Adam’s sin was disobedience. Romans 5:19 says, “For just as through the disobedience of the one man the many were made sinners, so also through the obedience of the one man the many will be made righteous” (NIV). Interestingly, Adam had no sin nature within him in the Garden, but he had a free will. Falling to temptation, he withdrew from posterity and paradise into sin and ruin. It was too late when Adam and Eve realized the error of disobeying God. They saw the happiness and joy from which they fell, and the misery they would now experience. They realized that a loving God had provided them with everything they needed through grace and favor. That was all gone now. The contrast must have been overwhelming!
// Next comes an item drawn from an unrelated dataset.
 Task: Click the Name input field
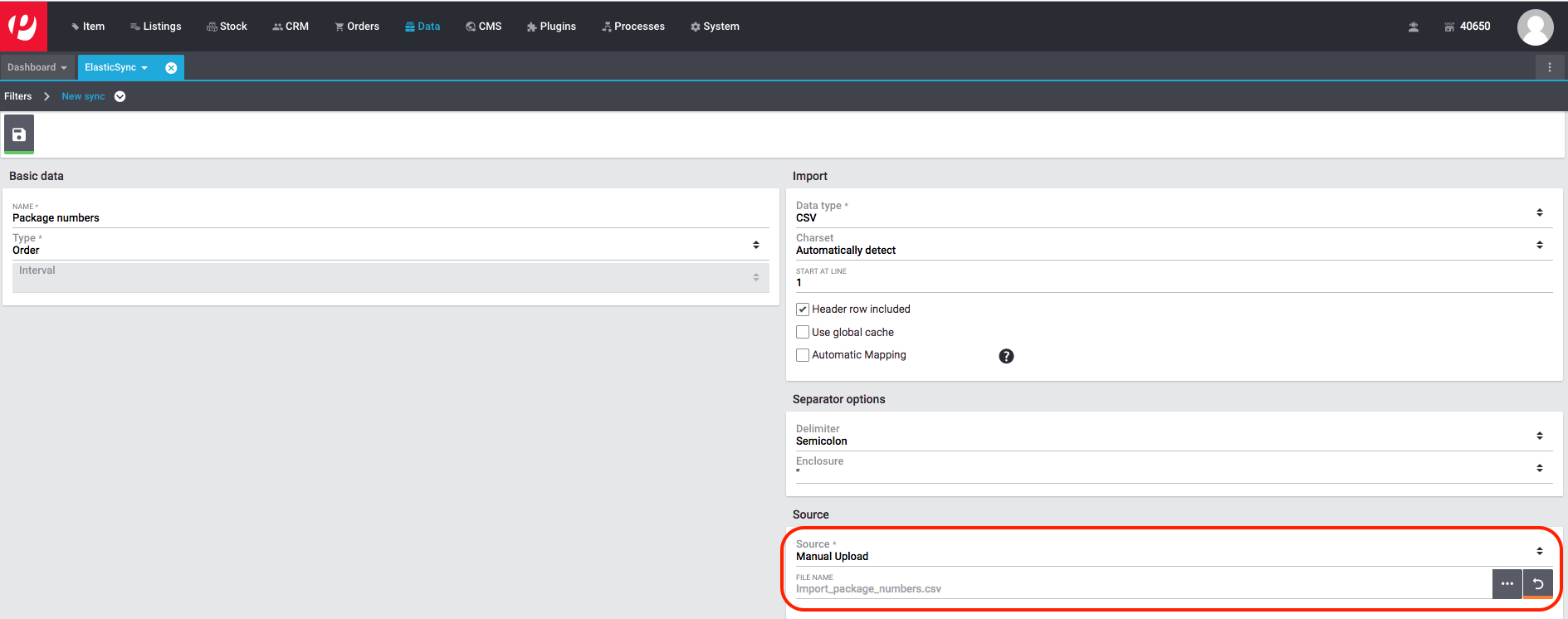point(390,218)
God’s Reaction to the Disobedience of Adam and Eve

In Genesis 3:8-10, we learn that Adam and Eve attempted to hide from God. This is the first incident of loss of fellowship with the Father due to unholiness. God cried out, “Where are you?” (verse 8). I truly believe this was not a question of location. God knew where they were. He is, after all, omniscient. Instead, I believe He meant for Adam and Eve to examine that they were now in a bad place, hiding and afraid to approach God as He was walking in the Garden in the cool of the day. Is this not the first examination of one’s “position” in God as a result of practicing sin?

Where were they? In the midst of broken fellowship with God. Indeed, they were now in bondage to Satan and on the road to certain ruin. They would have wandered endlessly without end, cut of from the sunlight of the Spirit, lost forever, had the good Shepherd not sought them. God always leaves the flock to look for the lost sheep. Bethel Music has produced an amazing song titled Reckless Love. The chorus includes the following lines:

Oh, the overwhelming, never-ending, reckless love of God
Oh, it chases me down, fights til I’m found, leaves the 99

The message of Genesis 3:8-10 is that as sinners we must consider where we are versus where God intends us to be, and to realize that no matter what we do we will not be content until we return to God. However, like Adam, we have reason to fear God when we’ve been disobedient. This is true for two basic reasons: (i) we are ashamed for our offense; and (ii) we are fearful of the punishment or correction. Fortunately, as believers we are saints, covered in the righteousness of Christ. Adam and Eve lacked such a covering when they fell from grace and were expelled from the Garden.

Although God did not leave Adam and Eve without a “covering,” when He made clothing He made it warm and strong—in other words, adequate—but he did not clothe them in long flowing robes of scarlet. Instead, he made coats of animal skin. This clothing was coarse and very plain. It is fascinating to recognize the foreshadowing of such a “covering” for our unrighteousness. When God killed an animal to fabricate clothing for Adam and Eve, blood was spilled. There is, therefore, no covering for sin without the shedding of blood. Let’s look at the clothing Adam and Eve attempted to make for themselves. They concocted a “garment” from fig leaves, but it was too narrow to hide their nakedness. This is like the “rags” of our own righteousness. Isaiah 64:6 tells us, “All of us have become like one who is unclean, and all our righteous acts are like filthy rags; we all shrivel up like a leaf, and like the wind our sins sweep us away” (NIV). God made an adequate covering for Adam and Eve that serves as a precursor to our putting on the righteousness of Christ!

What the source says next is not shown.